Jodie: Thank you, George. Greg, do you have another question you wanted to ask?

 

Greg: Yes, I do. I’m intrigued by the concept of the 15-minute city, which raises some questions for me as an organizer with the Dudley Street Neighborhood Initiative in Boston, an organization that was able to turn conventional planning on its head by using the community-land-trust model as the centerpiece of its revitalization strategy. But here’s the thing: we understood from experience that we could direct housing, that we could plan housing, but the community was involved and could say, “This is the kind of housing we want” or “This is where it’s going to be.” When we got to the challenge of trying to then put in place an economic development strategy, it obviously wasn’t nearly as easy. We can’t dictate what types of commercial or private companies or businesses will come into our community. I have a dear friend who doesn’t like the term food desert; she calls it food apartheid because deserts are a natural phenomenon. But this is not a natural phenomenon, it’s a conscious effort.
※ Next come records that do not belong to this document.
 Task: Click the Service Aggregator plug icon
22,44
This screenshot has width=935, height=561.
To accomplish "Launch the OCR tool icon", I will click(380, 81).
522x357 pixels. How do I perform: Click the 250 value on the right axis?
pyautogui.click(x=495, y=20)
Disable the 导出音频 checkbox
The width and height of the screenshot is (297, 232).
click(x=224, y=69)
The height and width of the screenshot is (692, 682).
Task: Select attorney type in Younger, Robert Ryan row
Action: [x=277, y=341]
I’m wondering what work anyone has done to try to capture the critical elements of the phrase “to make a 15-minute city work.” I’m sure it varies. And maybe the question I’m asking is about the process you would use to determine what the key entities, businesses, institutions are? What’s the mix that would define a 15-minute city and make people pretty comfortable because they can navigate it and meet most of their needs? Do you have examples or even just a sense of how that could be done?

 

George: Well, I think Jodie got it right, because this is a question I should be asking you. There’s a fantastic example here in the UK, and I’m sure you know of plenty in the US. In Liverpool, Granby is an area of the city that was totally derelict, with all the houses boarded up. The last time I went there before it was transformed, weeds growing out of the paving came up to your waist. I was told no one cared. Everyone just wrote it off. It became completely neglected. Then local people led by a couple of inspirational women, amazing local people, said, “We’re not going to put up with this any longer,” and they came up with some really interesting plans, which I would misrepresent if I tried to summarize them here. But you can check them out.  Houses in Granby were reoccupied. Basically, people said, “Let’s do these houses up so people can live in them and hardly have to pay.” Gradually they built a thriving community, which attracted businesses. Then the street markets were revitalized, with small businesses coming in. They will come if there is an element of building going on, which I’m sure you have seen in your work. What we find is that when a community is weak and unloved and people have very little voice, then you get the betting shops, you get a few fast-food joints, and you get nothing else. But when love is there and people are able to articulate their needs and actually create the physical environment, that actually says to a trader, “Oh, this is going to be a nice place for me to live, and so I want to put my feet down here,” because traders have souls too. In addition, there’s a community of people who might want what I have to sell. Then at least an opportunity is there which might not have been there before. I know I’m telling you something you know so much better than I do.

 

Greg: I just wanted some affirmation coming from you. But I will say this: one of the exercises we did at Dudley Street—interestingly enough, thanks to the Schumacher Center, which at that time was the E. F. Schumacher Society—was to explore what potential we had for creating a local currency. Then, after trying to figure out whether a local currency would work, we started saying, “Well, you need an ecosystem of businesses and institutions,” which is not going to work, though, if people can’t use it and sell with it and buy what they need. It really became a catalyst for us to say, “Here is a process or an activity that was fun and non-intimidating.” Subsequently, we talked about the critical elements that needed to be in place. So yes, there are some examples. And I think that it is an exciting concept. I’m sure that in terms of demographics, you can account for aging populations and how it could still be a 15-minute concept. Thank you for mentioning the Granby revitalization; I hadn’t heard of it, so I appreciate your reference to it.

 

Jodie: Greg, I wonder if you and George could also talk about the Common Ground Trust and the US community land trust. What are the similarities or differences, and what could one learn from the other?

 

Greg: Well, that’s definitely George’s bailiwick.

 

George: I would say that the similarities are stronger over here with the idea of a Community Land Trust. At the moment, we have housing co-ops, we have community housing groups. What we’re trying to introduce more and more is the element of community land trust, where a community acquires the land and has rights over that land, and those rights are shared among the members of the community. Interestingly, in Scotland—which is going in a very different direction from England and probably will leave the United Kingdom before long in order to rejoin the European Union in its own right—we’ve seen significant land reform. One of those reforms is the community right to buy. The government of Scotland has said that if land comes up for sale, the community has the right of first refusal on that land, the right to decide whether or not it wants to buy that land before anyone else can come in and bid.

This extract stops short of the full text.